Task list:
**A.** Could you repeat the Chromatograms documentation word for word from "The Chromatograms class to" to "ChromBackend class documentation."?
**B.** Can you condense the paragraph beginning "The Chromatograms class encapsules" in the Chromatograms documentation into a short list?

Text:
______________________________

The Chromatograms class to manage and access chromatographic data

The Chromatograms class encapsules chromatographic data and related metadata. The chromatographic data is represented by a backend extending the virtual ChromBackend class which provides the raw data to the Chromatograms object. Different backends and their properties are decribed in the ChromBackend class documentation.

# S4 method for class 'ChromBackendOrMissing'
Chromatograms(object = ChromBackendMemory(), processingQueue = list(), ...)

# S4 method for class 'Spectra'
Chromatograms(
  object,
  summarize.method = c("sum", "max"),
  chromData = data.frame(),
  factorize.by = c("msLevel", "dataOrigin"),
  spectraVariables = character(),
  ...
)

# S4 method for class 'Chromatograms,ChromBackend'
setBackend(
  object,
  backend,
  f = processingChunkFactor(object),
  BPPARAM = SerialParam(),
  ...
)

# S4 method for class 'Chromatograms'
x$name

# S4 method for class 'Chromatograms'
x$name <- value

# S4 method for class 'Chromatograms'
x[i, j, ..., drop = FALSE]

# S4 method for class 'Chromatograms'
x[[i, j, ...]]

# S4 method for class 'Chromatograms'
x[[i, j, ...]] <- value

# S4 method for class 'Chromatograms'
factorize(object, factorize.by = c("msLevel", "dataOrigin"), ...)

______________________________

Source material:
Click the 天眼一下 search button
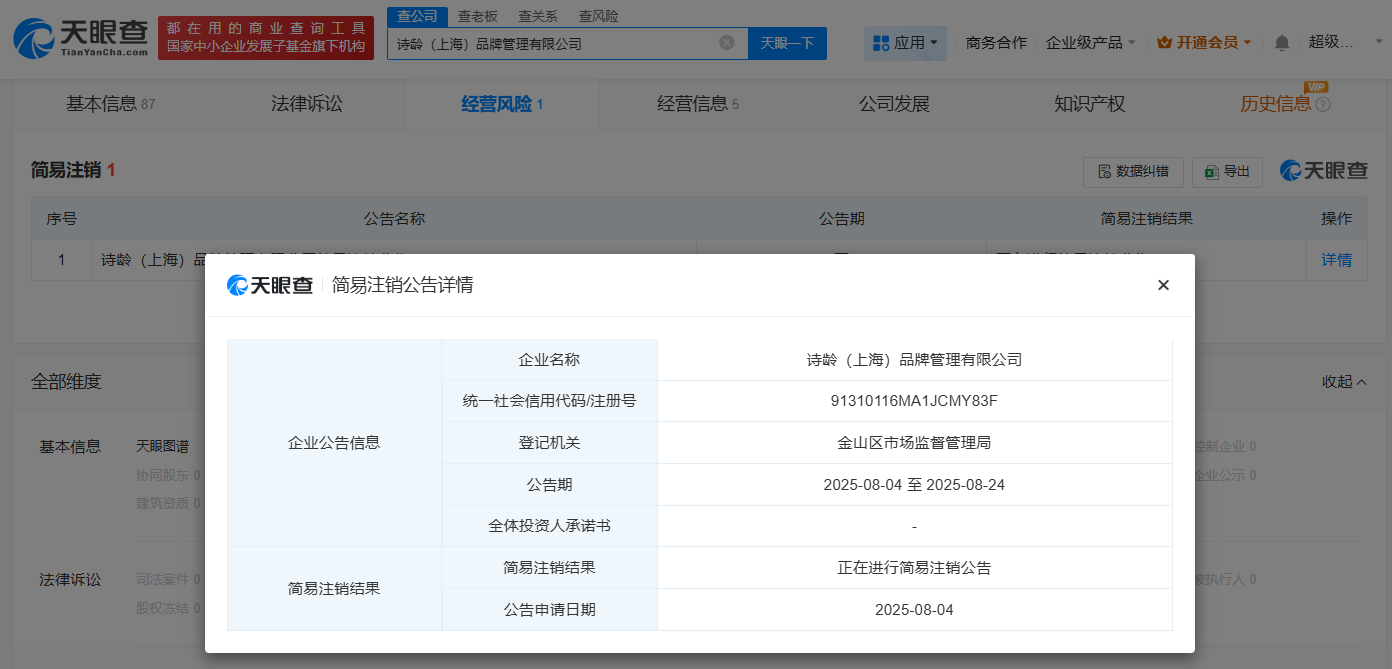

______________________________

Solved problems:
**A.**
The Chromatograms class to manage and access chromatographic data

The Chromatograms class encapsules chromatographic data and related metadata. The chromatographic data is represented by a backend extending the virtual ChromBackend class which provides the raw data to the Chromatograms object. Different backends and their properties are decribed in the ChromBackend class documentation.

**B.**
- The Chromatograms class holds chromatographic data together with related metadata.
- A backend extending the virtual ChromBackend class represents the data and supplies the raw data to the Chromatograms object.
- The ChromBackend class documentation describes the different backends and their properties.